# What you have to do
Reproduce the material below word for word, omitting the pictures.

(Saved entries)
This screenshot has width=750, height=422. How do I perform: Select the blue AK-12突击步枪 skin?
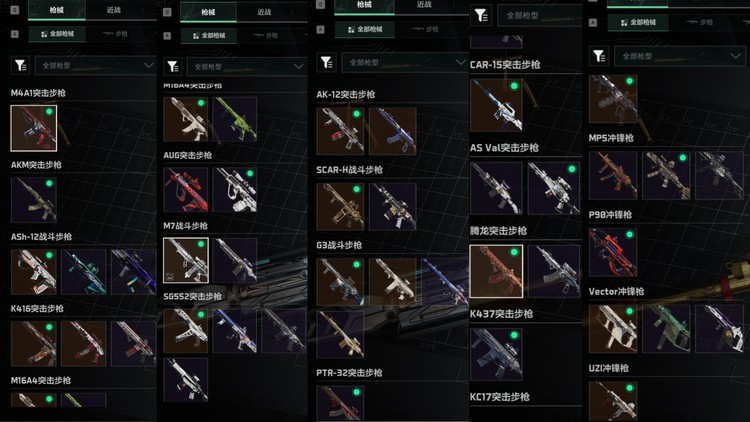click(x=393, y=131)
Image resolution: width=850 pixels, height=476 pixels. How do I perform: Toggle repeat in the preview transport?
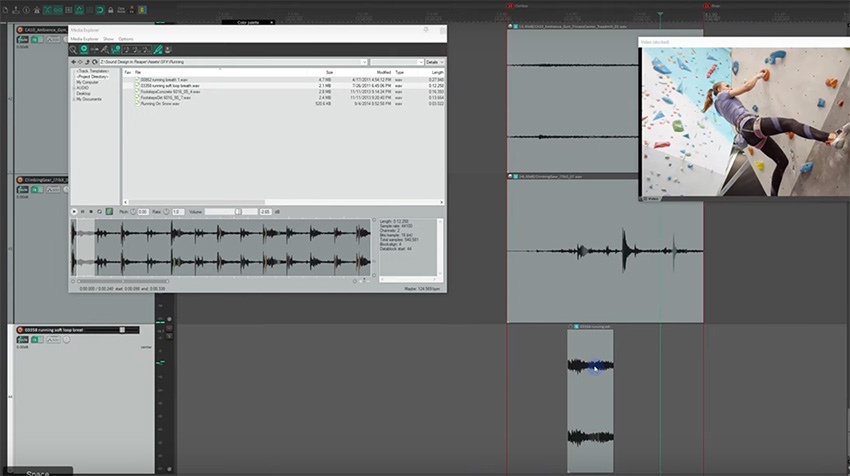[99, 211]
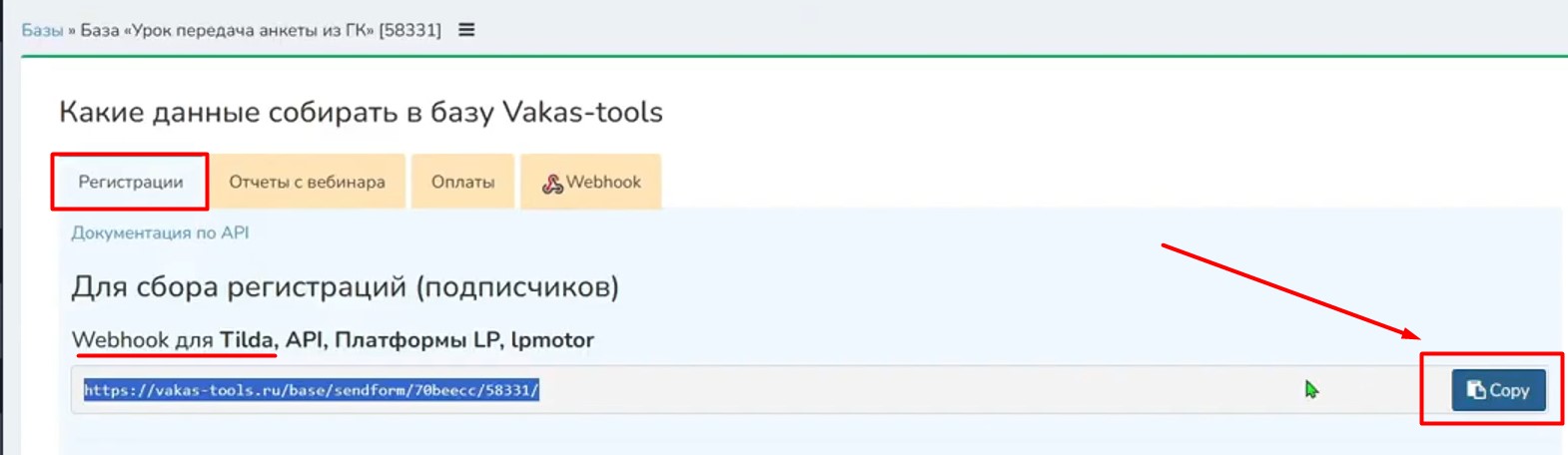Screen dimensions: 1568x455
Task: Open the Отчеты с вебинара tab
Action: (x=307, y=182)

# Output
This screenshot has width=750, height=422. How do I perform: Select the blue AK-12突击步枪 skin?
click(x=393, y=131)
Image resolution: width=850 pixels, height=476 pixels. How do I perform: Toggle repeat in the preview transport?
[99, 211]
Screen dimensions: 1568x455
Task: Open the Отчеты с вебинара tab
Action: (x=307, y=182)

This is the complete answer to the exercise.